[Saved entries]
--

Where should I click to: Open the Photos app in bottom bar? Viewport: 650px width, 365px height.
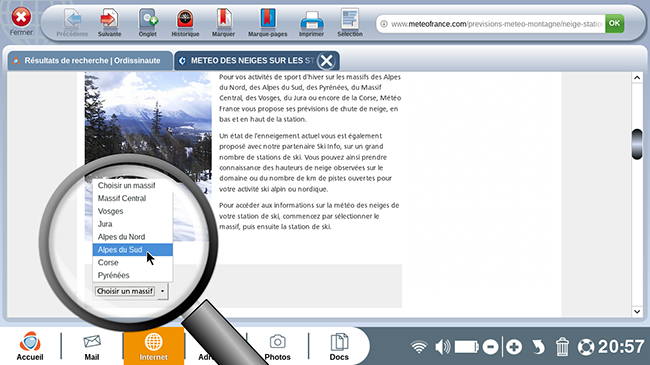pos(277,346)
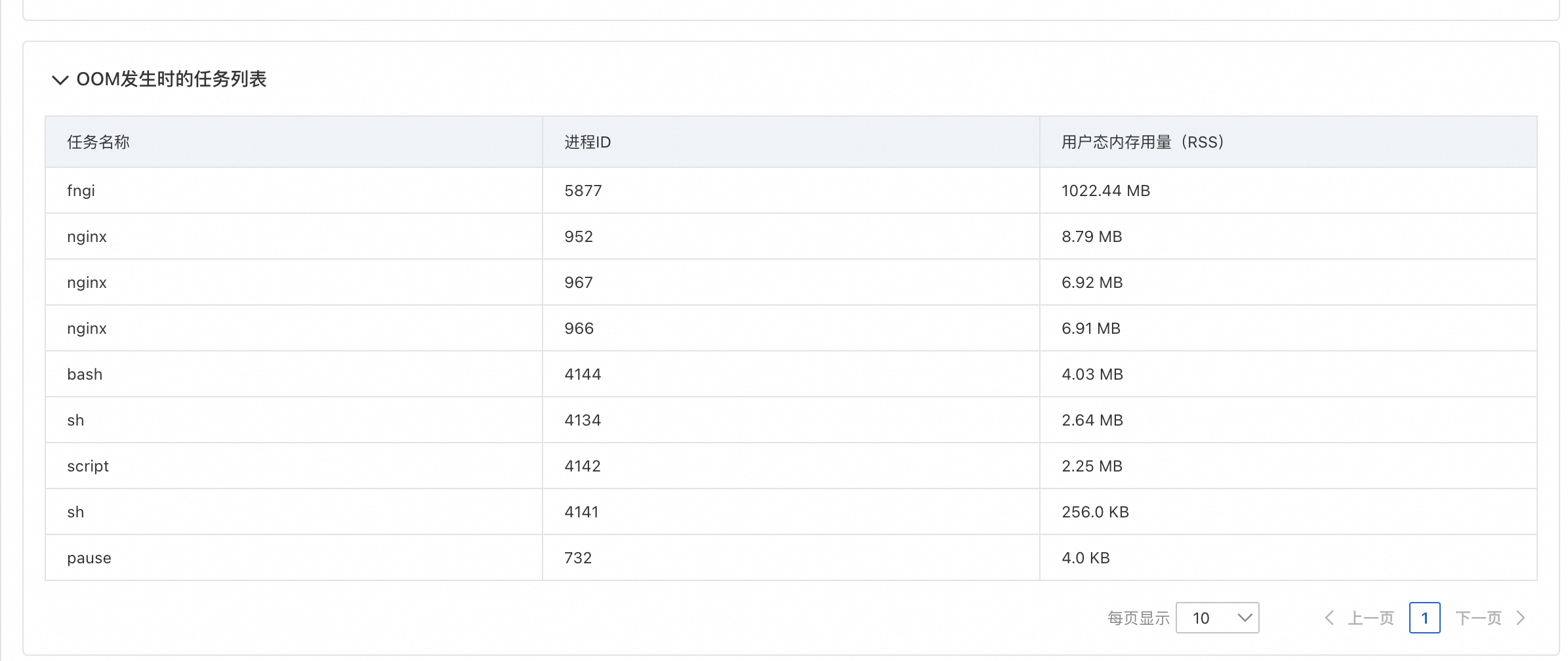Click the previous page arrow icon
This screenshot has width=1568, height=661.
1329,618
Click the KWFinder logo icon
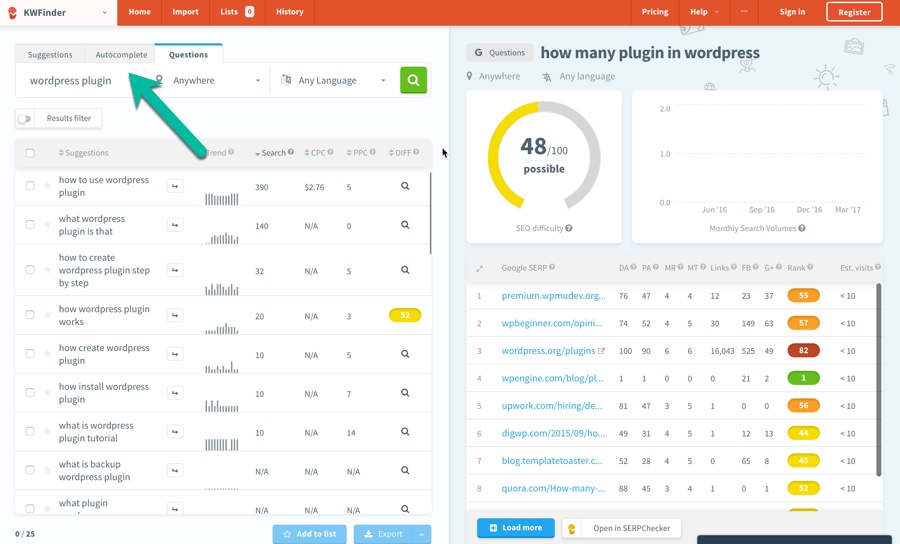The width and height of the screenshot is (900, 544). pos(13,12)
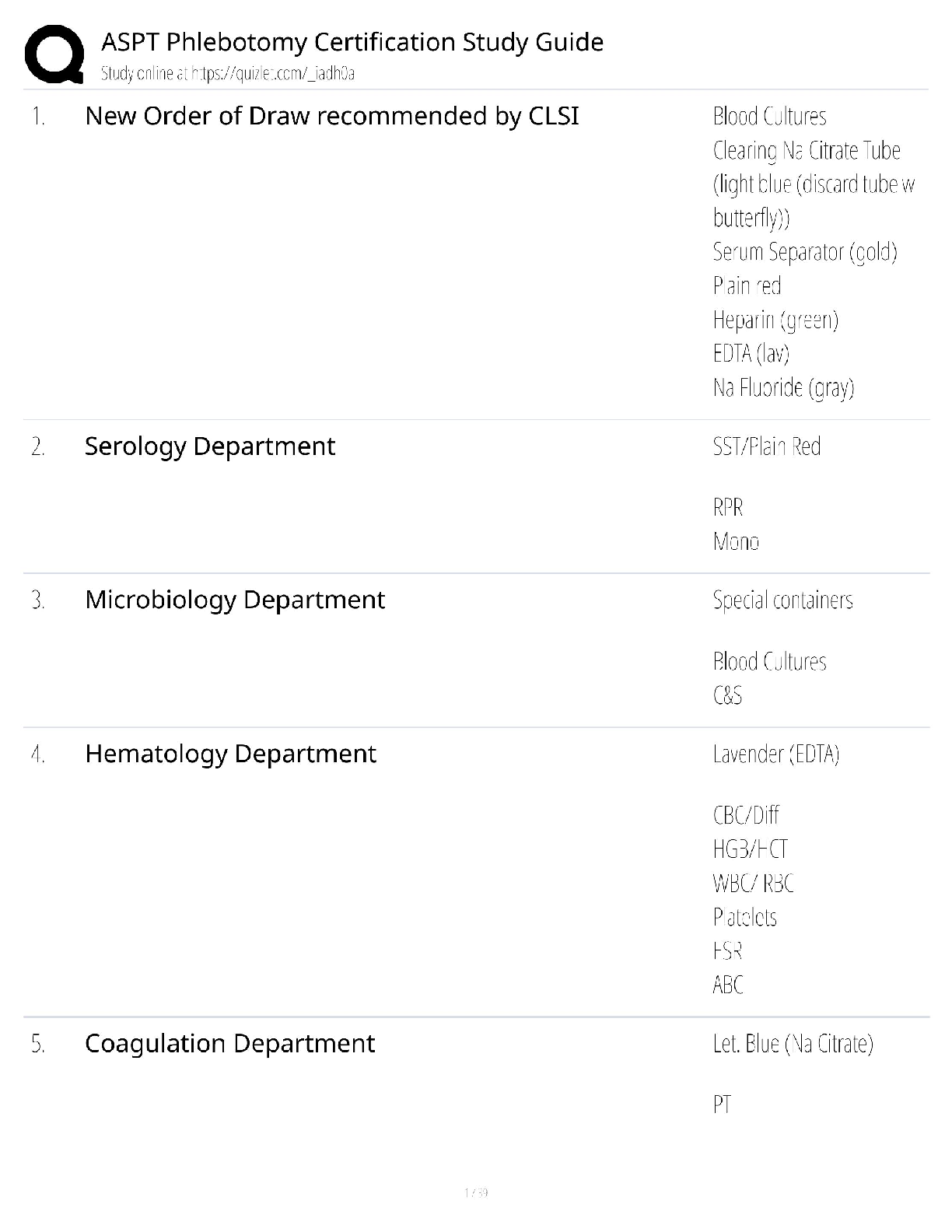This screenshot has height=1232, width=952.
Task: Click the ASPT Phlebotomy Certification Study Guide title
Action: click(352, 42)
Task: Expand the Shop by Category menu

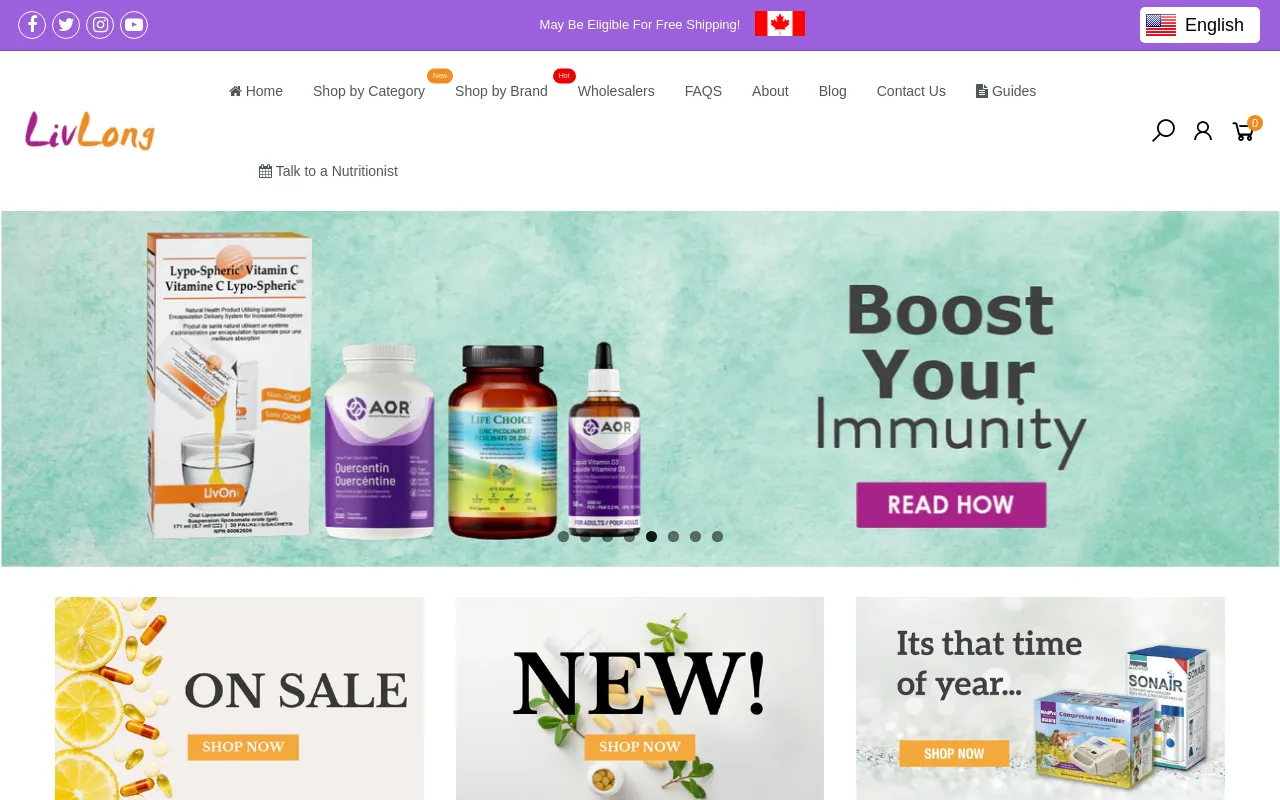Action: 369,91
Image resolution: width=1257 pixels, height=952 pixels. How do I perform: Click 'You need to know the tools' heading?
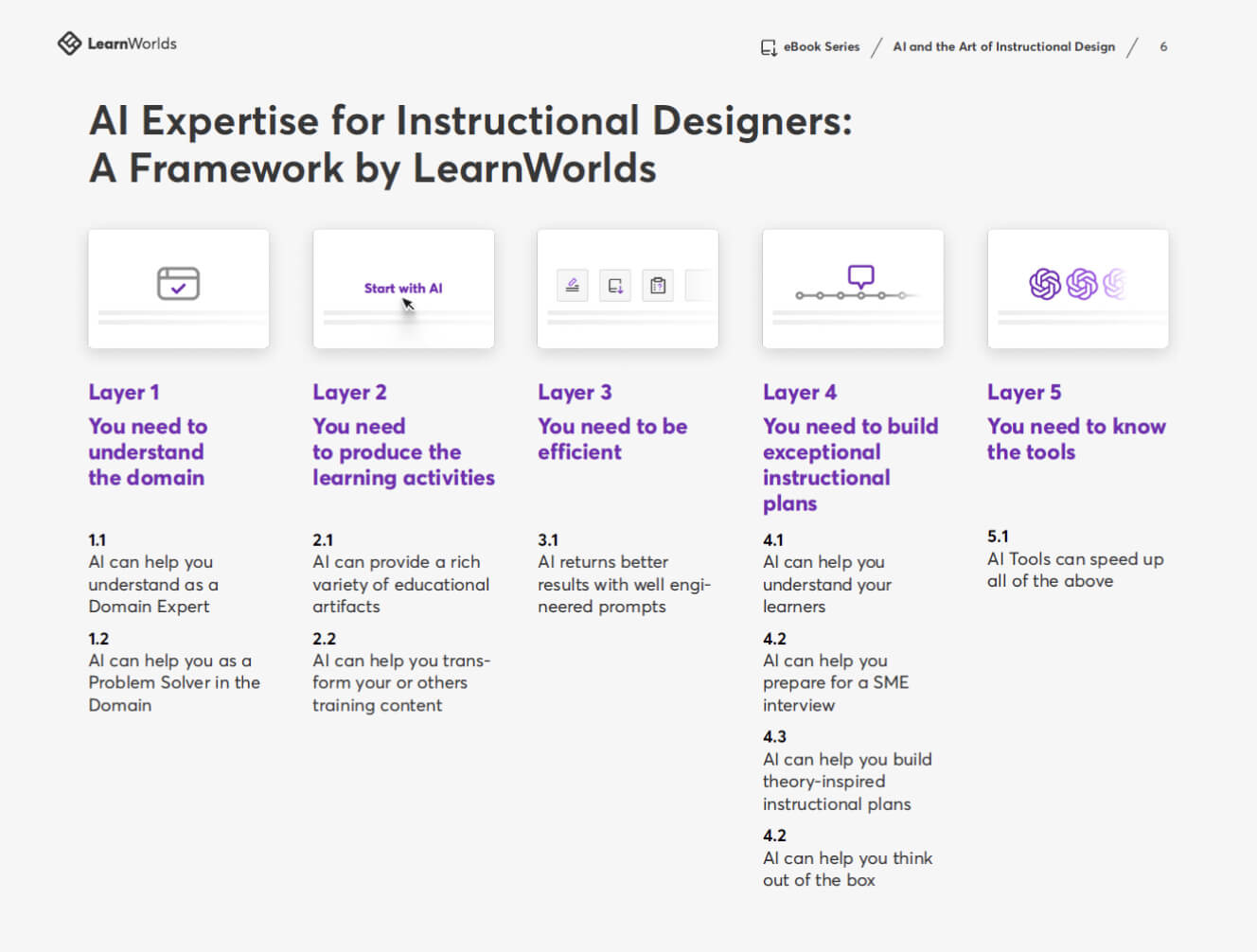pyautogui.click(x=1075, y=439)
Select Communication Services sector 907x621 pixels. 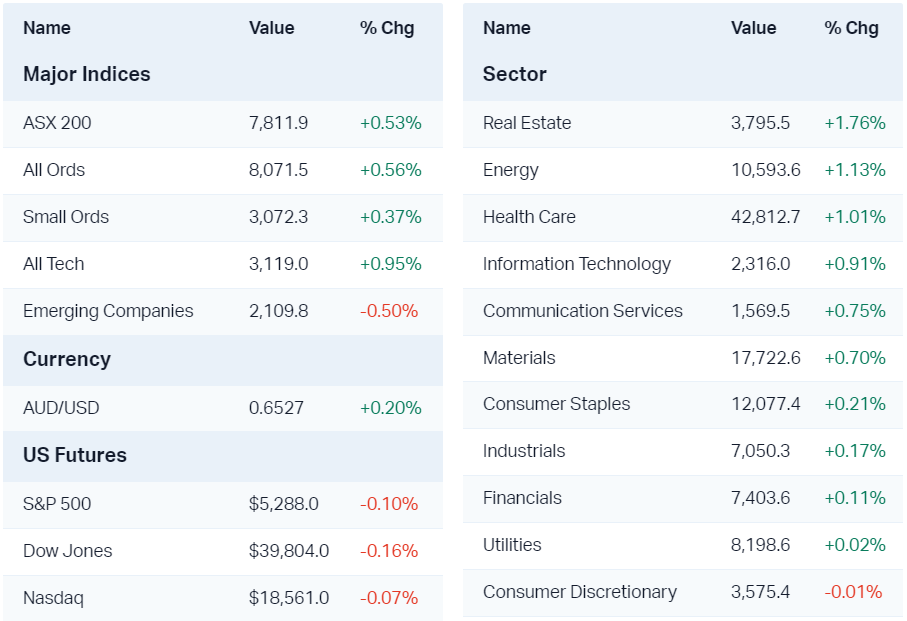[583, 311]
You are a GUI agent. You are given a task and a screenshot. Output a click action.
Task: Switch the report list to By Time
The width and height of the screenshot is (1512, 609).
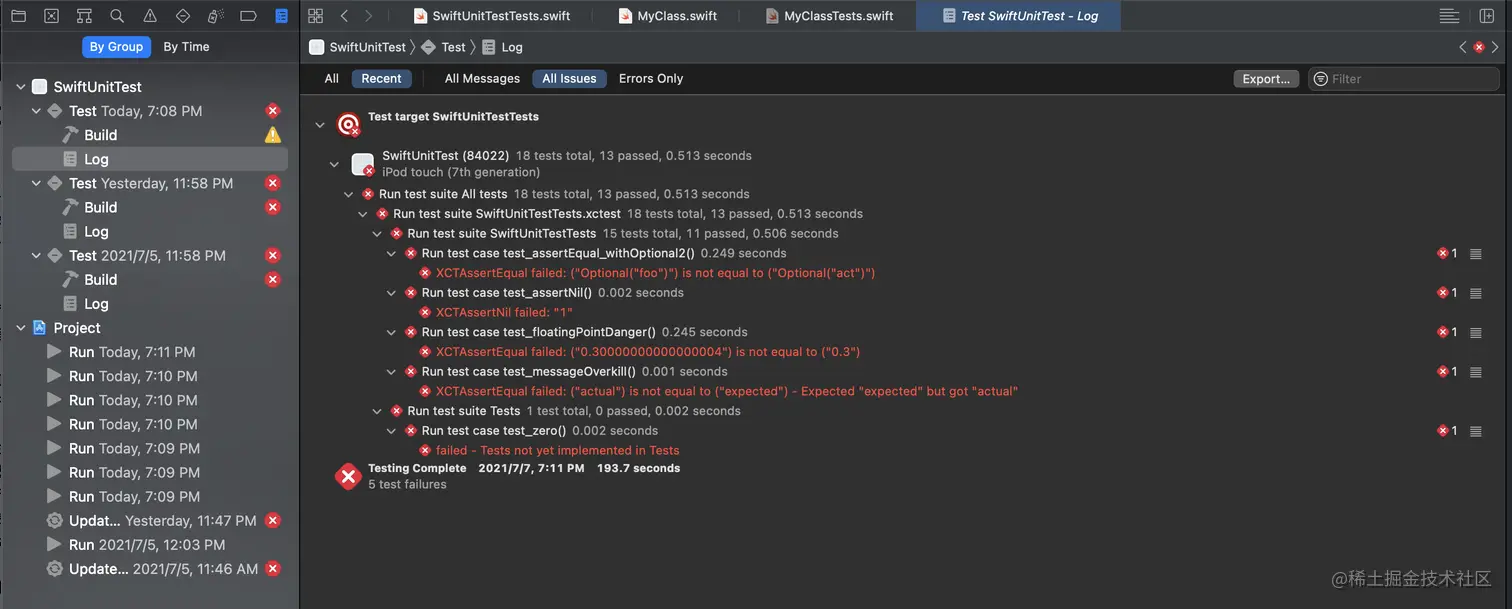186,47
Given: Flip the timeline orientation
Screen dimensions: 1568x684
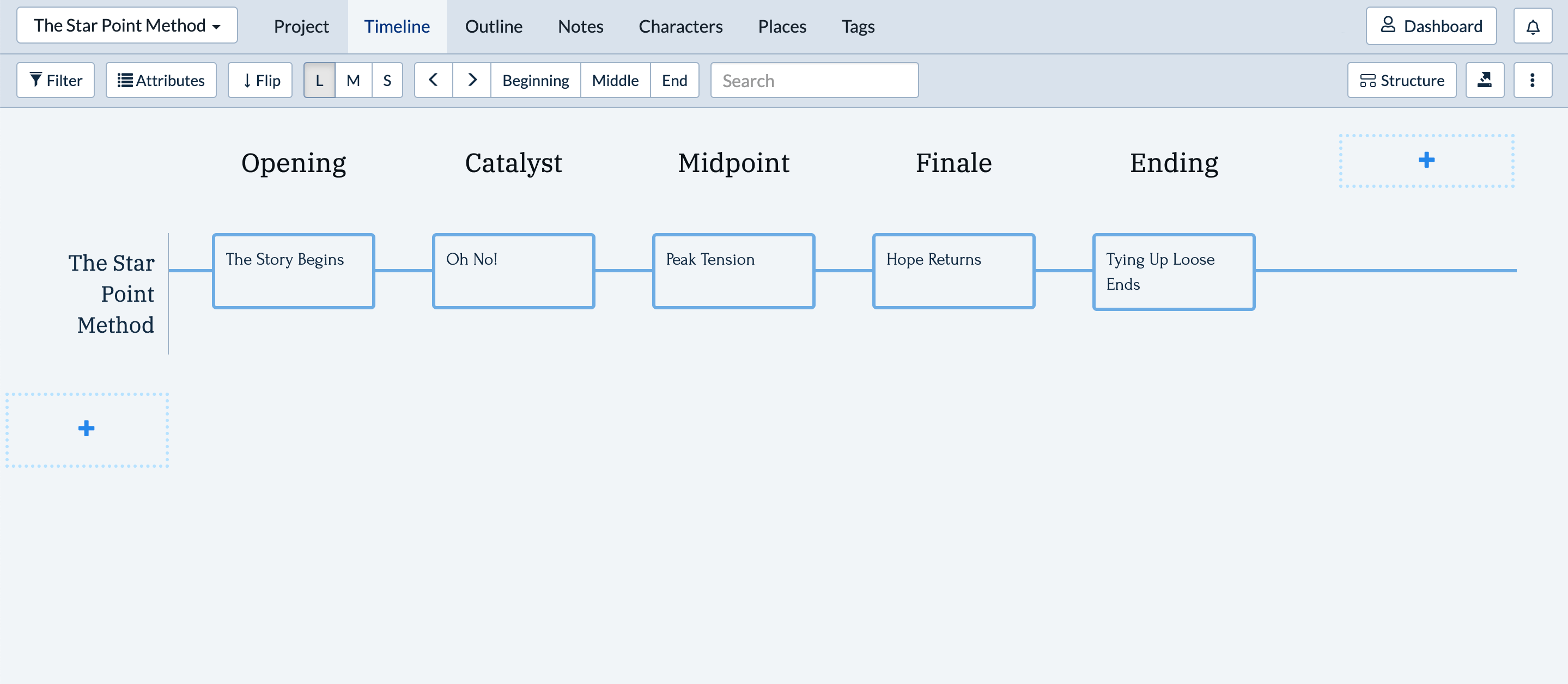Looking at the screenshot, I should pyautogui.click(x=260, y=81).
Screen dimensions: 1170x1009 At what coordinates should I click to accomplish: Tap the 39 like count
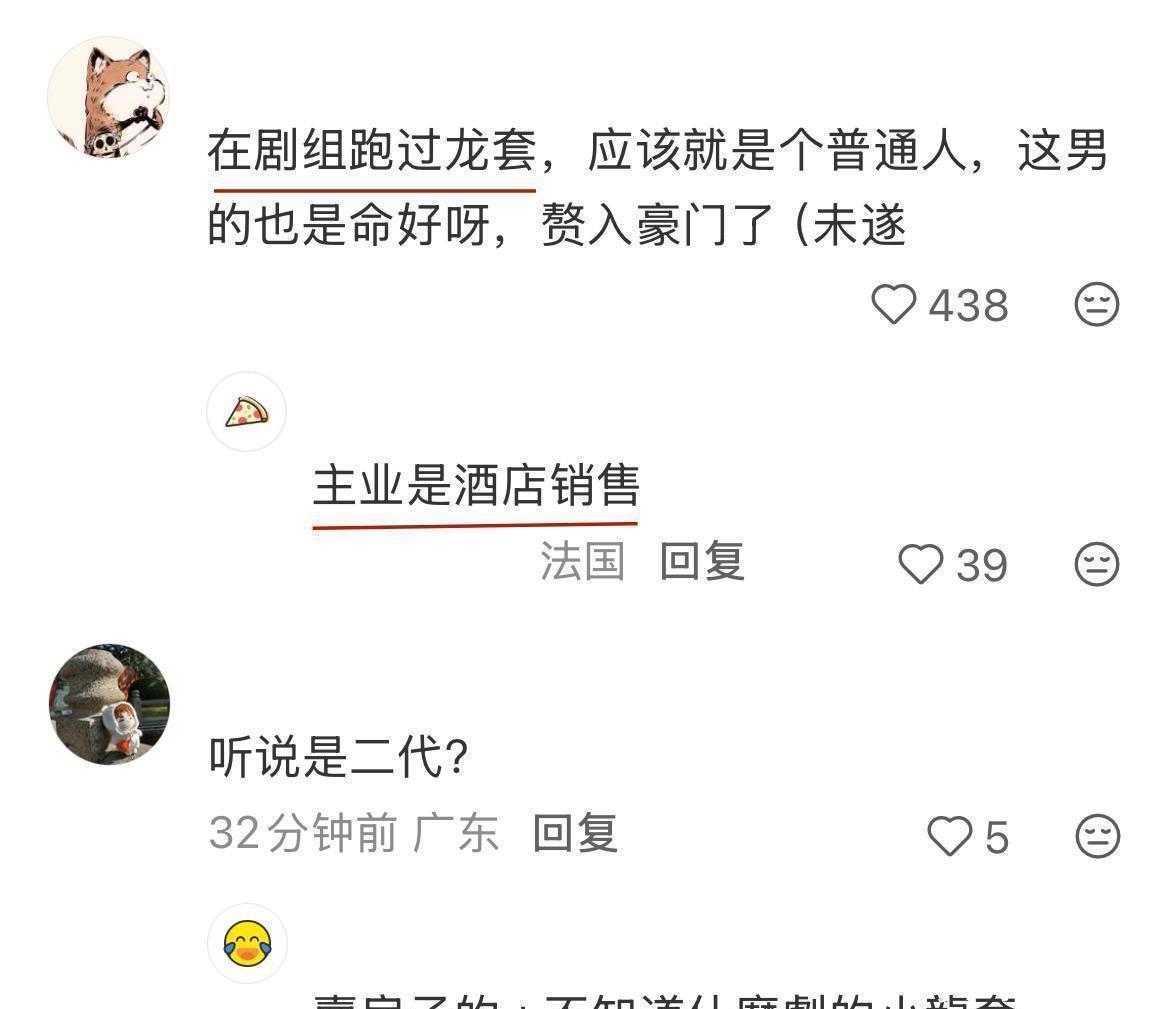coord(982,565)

--

### WORK ITEM
Starting with the line that contains "Screen dimensions: 1170x1009" and ending with the last line of the data above, transcribe exactly those lines and no others, without pictures.

### ANSWER FOR THIS EXERCISE
Screen dimensions: 1170x1009 At what coordinates should I click to accomplish: Tap the 39 like count
coord(982,565)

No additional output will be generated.